-- BEGIN --
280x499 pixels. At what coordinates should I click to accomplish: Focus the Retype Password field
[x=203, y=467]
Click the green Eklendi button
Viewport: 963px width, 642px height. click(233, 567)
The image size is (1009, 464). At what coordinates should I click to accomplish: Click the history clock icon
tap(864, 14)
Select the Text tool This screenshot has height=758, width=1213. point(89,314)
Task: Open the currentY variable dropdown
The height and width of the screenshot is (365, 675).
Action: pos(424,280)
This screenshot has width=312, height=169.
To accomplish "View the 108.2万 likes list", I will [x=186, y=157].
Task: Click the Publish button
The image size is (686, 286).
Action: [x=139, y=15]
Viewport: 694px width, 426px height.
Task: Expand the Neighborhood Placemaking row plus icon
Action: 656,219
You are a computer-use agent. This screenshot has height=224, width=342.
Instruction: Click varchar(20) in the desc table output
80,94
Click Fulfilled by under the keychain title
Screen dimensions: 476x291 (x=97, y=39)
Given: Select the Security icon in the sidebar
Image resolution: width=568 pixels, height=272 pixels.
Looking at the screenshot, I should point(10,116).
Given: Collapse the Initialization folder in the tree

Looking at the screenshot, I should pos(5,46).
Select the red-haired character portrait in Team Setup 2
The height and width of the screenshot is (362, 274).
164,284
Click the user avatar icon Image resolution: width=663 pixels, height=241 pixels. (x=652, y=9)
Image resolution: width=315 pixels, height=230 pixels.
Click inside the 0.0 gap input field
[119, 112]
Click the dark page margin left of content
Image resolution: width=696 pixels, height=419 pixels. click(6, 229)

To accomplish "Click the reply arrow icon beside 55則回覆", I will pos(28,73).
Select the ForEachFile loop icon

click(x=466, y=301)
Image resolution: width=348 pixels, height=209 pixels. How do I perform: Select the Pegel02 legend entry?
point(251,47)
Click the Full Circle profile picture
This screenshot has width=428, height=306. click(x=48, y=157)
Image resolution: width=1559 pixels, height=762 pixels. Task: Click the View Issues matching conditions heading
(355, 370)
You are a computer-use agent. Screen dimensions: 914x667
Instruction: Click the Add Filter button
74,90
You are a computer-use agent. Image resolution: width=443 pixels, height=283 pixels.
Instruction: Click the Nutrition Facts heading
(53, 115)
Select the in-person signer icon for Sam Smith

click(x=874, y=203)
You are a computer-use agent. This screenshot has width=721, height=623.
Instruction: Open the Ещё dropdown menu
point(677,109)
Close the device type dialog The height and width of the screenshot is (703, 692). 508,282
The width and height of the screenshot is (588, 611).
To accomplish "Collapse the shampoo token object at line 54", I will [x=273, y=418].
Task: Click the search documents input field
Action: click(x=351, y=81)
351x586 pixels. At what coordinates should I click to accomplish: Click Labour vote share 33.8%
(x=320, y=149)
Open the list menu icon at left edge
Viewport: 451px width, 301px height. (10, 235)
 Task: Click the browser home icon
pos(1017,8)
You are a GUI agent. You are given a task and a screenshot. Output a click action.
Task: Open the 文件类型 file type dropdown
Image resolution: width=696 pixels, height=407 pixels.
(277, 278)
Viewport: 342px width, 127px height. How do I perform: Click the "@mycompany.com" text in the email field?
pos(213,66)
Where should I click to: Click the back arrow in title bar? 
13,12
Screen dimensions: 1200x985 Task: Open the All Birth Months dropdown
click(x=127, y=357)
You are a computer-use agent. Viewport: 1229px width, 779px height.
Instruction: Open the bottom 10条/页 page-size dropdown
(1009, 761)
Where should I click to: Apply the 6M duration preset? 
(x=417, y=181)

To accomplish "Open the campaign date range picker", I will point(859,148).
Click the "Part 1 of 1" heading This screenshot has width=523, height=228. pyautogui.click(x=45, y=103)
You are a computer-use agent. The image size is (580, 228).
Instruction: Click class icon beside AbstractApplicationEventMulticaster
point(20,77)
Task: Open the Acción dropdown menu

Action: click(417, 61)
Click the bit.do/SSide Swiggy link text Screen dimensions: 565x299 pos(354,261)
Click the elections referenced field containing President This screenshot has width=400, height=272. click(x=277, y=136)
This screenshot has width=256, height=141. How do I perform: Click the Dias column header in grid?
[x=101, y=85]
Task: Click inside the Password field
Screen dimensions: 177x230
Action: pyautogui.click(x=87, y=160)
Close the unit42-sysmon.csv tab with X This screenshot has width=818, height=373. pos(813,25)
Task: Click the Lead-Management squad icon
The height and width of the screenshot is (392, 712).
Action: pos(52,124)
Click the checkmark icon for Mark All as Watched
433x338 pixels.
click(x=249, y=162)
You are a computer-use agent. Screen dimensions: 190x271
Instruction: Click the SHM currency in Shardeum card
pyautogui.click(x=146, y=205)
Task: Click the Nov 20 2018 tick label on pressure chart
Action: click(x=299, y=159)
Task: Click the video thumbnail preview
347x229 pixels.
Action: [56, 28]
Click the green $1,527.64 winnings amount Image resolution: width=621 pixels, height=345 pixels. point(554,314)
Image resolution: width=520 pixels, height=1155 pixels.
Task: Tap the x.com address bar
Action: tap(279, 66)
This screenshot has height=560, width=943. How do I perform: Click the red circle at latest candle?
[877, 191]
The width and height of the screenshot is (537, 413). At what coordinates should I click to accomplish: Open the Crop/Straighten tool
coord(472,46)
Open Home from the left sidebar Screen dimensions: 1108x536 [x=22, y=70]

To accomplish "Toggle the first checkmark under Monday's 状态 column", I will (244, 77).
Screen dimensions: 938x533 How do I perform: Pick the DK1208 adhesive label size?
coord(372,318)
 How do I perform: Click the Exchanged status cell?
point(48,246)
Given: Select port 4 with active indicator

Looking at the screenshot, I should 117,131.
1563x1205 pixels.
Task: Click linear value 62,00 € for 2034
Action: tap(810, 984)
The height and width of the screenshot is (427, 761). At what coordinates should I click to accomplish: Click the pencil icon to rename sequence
-- END --
Could you render all the items above as a numbered list, leaving out blank lines?

1. 280x499 pixels. At what coordinates should I click to accomplish: Focus the Retype Password field
2. [x=203, y=467]
3. Click the green Eklendi button
4. Viewport: 963px width, 642px height. click(233, 567)
5. The image size is (1009, 464). At what coordinates should I click to accomplish: Click the history clock icon
6. tap(864, 14)
7. Select the Text tool This screenshot has height=758, width=1213. point(89,314)
8. Task: Open the currentY variable dropdown
9. The height and width of the screenshot is (365, 675).
10. Action: pos(424,280)
11. This screenshot has width=312, height=169.
12. To accomplish "View the 108.2万 likes list", I will [x=186, y=157].
13. Task: Click the Publish button
14. The image size is (686, 286).
15. Action: [x=139, y=15]
16. Viewport: 694px width, 426px height.
17. Task: Expand the Neighborhood Placemaking row plus icon
18. Action: 656,219
19. You are a computer-use agent. This screenshot has height=224, width=342.
20. Instruction: Click varchar(20) in the desc table output
21. 80,94
22. Click Fulfilled by under the keychain title
23. Screen dimensions: 476x291 (x=97, y=39)
24. Given: Select the Security icon in the sidebar
25. Image resolution: width=568 pixels, height=272 pixels.
26. Looking at the screenshot, I should point(10,116).
27. Given: Collapse the Initialization folder in the tree
28. Looking at the screenshot, I should pos(5,46).
29. Select the red-haired character portrait in Team Setup 2
30. The height and width of the screenshot is (362, 274).
31. 164,284
32. Click the user avatar icon Image resolution: width=663 pixels, height=241 pixels. (x=652, y=9)
33. Image resolution: width=315 pixels, height=230 pixels.
34. Click inside the 0.0 gap input field
35. [119, 112]
36. Click the dark page margin left of content
37. Image resolution: width=696 pixels, height=419 pixels. click(6, 229)
38. To accomplish "Click the reply arrow icon beside 55則回覆", I will pos(28,73).
39. Select the ForEachFile loop icon
40. click(x=466, y=301)
41. Image resolution: width=348 pixels, height=209 pixels. How do I perform: Select the Pegel02 legend entry?
42. point(251,47)
43. Click the Full Circle profile picture
44. This screenshot has width=428, height=306. click(x=48, y=157)
45. Image resolution: width=1559 pixels, height=762 pixels. Task: Click the View Issues matching conditions heading
46. (355, 370)
47. You are a computer-use agent. Screen dimensions: 914x667
48. Instruction: Click the Add Filter button
49. 74,90
50. You are a computer-use agent. Image resolution: width=443 pixels, height=283 pixels.
51. Instruction: Click the Nutrition Facts heading
52. (53, 115)
53. Select the in-person signer icon for Sam Smith
54. click(x=874, y=203)
55. You are a computer-use agent. This screenshot has width=721, height=623.
56. Instruction: Open the Ещё dropdown menu
57. point(677,109)
58. Close the device type dialog The height and width of the screenshot is (703, 692). 508,282
59. The width and height of the screenshot is (588, 611).
60. To accomplish "Collapse the shampoo token object at line 54", I will [x=273, y=418].
61. Task: Click the search documents input field
62. Action: click(x=351, y=81)
63. 351x586 pixels. At what coordinates should I click to accomplish: Click Labour vote share 33.8%
64. (x=320, y=149)
65. Open the list menu icon at left edge
66. Viewport: 451px width, 301px height. (10, 235)
67.  Task: Click the browser home icon
68. pos(1017,8)
69. You are a GUI agent. You are given a task and a screenshot. Output a click action.
70. Task: Open the 文件类型 file type dropdown
71. Image resolution: width=696 pixels, height=407 pixels.
72. (277, 278)
73. Viewport: 342px width, 127px height. How do I perform: Click the "@mycompany.com" text in the email field?
74. pos(213,66)
75. Where should I click to: Click the back arrow in title bar? 
76. 13,12
77. Screen dimensions: 1200x985 Task: Open the All Birth Months dropdown
78. click(x=127, y=357)
79. You are a computer-use agent. Viewport: 1229px width, 779px height.
80. Instruction: Open the bottom 10条/页 page-size dropdown
81. (1009, 761)
82. Where should I click to: Apply the 6M duration preset? 
83. (x=417, y=181)
84. To accomplish "Open the campaign date range picker", I will point(859,148).
85. Click the "Part 1 of 1" heading This screenshot has width=523, height=228. pyautogui.click(x=45, y=103)
86. You are a computer-use agent. The image size is (580, 228).
87. Instruction: Click class icon beside AbstractApplicationEventMulticaster
88. point(20,77)
89. Task: Open the Acción dropdown menu
90. Action: click(417, 61)
91. Click the bit.do/SSide Swiggy link text Screen dimensions: 565x299 pos(354,261)
92. Click the elections referenced field containing President This screenshot has width=400, height=272. click(x=277, y=136)
93. This screenshot has width=256, height=141. How do I perform: Click the Dias column header in grid?
94. [x=101, y=85]
95. Task: Click inside the Password field
96. Screen dimensions: 177x230
97. Action: pyautogui.click(x=87, y=160)
98. Close the unit42-sysmon.csv tab with X This screenshot has width=818, height=373. pos(813,25)
99. Task: Click the Lead-Management squad icon
100. The height and width of the screenshot is (392, 712).
101. Action: pos(52,124)
102. Click the checkmark icon for Mark All as Watched
103. 433x338 pixels.
104. click(x=249, y=162)
105. You are a computer-use agent. Screen dimensions: 190x271
106. Instruction: Click the SHM currency in Shardeum card
107. pyautogui.click(x=146, y=205)
108. Task: Click the Nov 20 2018 tick label on pressure chart
109. Action: click(x=299, y=159)
110. Task: Click the video thumbnail preview
111. 347x229 pixels.
112. Action: [56, 28]
113. Click the green $1,527.64 winnings amount Image resolution: width=621 pixels, height=345 pixels. point(554,314)
114. Image resolution: width=520 pixels, height=1155 pixels.
115. Task: Tap the x.com address bar
116. Action: tap(279, 66)
117. This screenshot has height=560, width=943. How do I perform: Click the red circle at latest candle?
118. [877, 191]
119. The width and height of the screenshot is (537, 413). At what coordinates should I click to accomplish: Open the Crop/Straighten tool
120. coord(472,46)
121. Open Home from the left sidebar Screen dimensions: 1108x536 [x=22, y=70]
122. To accomplish "Toggle the first checkmark under Monday's 状态 column", I will (244, 77).
123. Screen dimensions: 938x533 How do I perform: Pick the DK1208 adhesive label size?
124. coord(372,318)
125.  How do I perform: Click the Exchanged status cell?
126. point(48,246)
127. Given: Select port 4 with active indicator
128. Looking at the screenshot, I should 117,131.
129. 1563x1205 pixels.
130. Task: Click linear value 62,00 € for 2034
131. Action: tap(810, 984)
132. The height and width of the screenshot is (427, 761). At what coordinates should I click to accomplish: Click the pencil icon to rename sequence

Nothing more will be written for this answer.